# SC-Gorgeous Male Golden Ret. Mix at Chester County Animal Shelter in SC!!!!



## Karen519 (Aug 21, 2006)

*Golden Retriever/Lab Mix - Young Male (Chester County Animal Shelter, SC)*

--------------------------------------------------------------------------------
Date: 2009-12-16, 12:29AM EST
Reply to: [email protected] [Errors when replying to ads?]
http://charlotte.craigslist.org/pet/1512278622.html

Gorgeous! This wonderful, guy is a Golden Retriever/Lab mix - he is approx. 1.5 - 2yrs. old - a little shy at first, but warms up into a real sweet heart. They say the eyes are the windows into the soul - his eyes will tell you all you need to know! He is big, but gentle and very, very soft - he'd make a wonderful warm companion this holiday season.

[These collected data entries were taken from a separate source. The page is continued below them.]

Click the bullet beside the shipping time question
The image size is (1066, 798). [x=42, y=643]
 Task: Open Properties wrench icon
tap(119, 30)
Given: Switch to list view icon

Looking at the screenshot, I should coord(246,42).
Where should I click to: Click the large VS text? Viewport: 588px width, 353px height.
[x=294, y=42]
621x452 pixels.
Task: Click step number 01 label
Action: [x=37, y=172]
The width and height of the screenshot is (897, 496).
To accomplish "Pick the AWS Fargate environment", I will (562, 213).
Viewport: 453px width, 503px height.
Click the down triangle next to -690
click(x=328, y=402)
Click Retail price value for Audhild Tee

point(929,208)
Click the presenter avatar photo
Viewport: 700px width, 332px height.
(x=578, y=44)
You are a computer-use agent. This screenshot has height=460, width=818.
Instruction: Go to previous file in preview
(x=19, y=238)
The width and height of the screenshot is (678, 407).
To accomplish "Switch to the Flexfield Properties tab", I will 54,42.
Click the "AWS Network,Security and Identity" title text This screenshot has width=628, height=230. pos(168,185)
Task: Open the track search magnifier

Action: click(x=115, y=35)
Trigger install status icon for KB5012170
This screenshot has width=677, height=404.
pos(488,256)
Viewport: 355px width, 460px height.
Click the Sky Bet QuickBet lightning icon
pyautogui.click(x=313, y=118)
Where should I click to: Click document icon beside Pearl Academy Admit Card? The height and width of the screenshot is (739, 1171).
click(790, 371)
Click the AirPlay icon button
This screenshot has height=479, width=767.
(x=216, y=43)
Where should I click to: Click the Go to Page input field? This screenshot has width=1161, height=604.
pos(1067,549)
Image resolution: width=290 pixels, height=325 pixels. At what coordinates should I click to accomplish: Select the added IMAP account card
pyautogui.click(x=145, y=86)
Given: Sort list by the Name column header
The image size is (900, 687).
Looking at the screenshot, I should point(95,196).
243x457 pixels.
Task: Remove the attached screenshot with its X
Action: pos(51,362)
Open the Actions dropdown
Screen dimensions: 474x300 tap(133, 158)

Please consider him, as time is passing quickly for him. Visit us at the shelter, located at: 2714 Dawson Dr., Chester, SC 29706 Ph#: (803)385-6341 or Barb (803)482-3967 or (803)379-7696 


Location: Chester County Animal Shelter, SC 
it's NOT ok to contact this poster with services or other commercial interests



PostingID: 1512278622


----------



## BeauShel (May 20, 2007)

He is gorgeous.


----------



## FinnTastic (Apr 20, 2009)

I e- ailed SC rescues for him


----------



## Karen519 (Aug 21, 2006)

*Finn*

Finn

Thank you so very much for emailing!!!


----------



## FinnTastic (Apr 20, 2009)

I haven't got any responses yet.


----------



## CAROLINA MOM (May 12, 2009)

CFGRR got a message, he was rescued or adopted, not sure which, but he is SAFE!


----------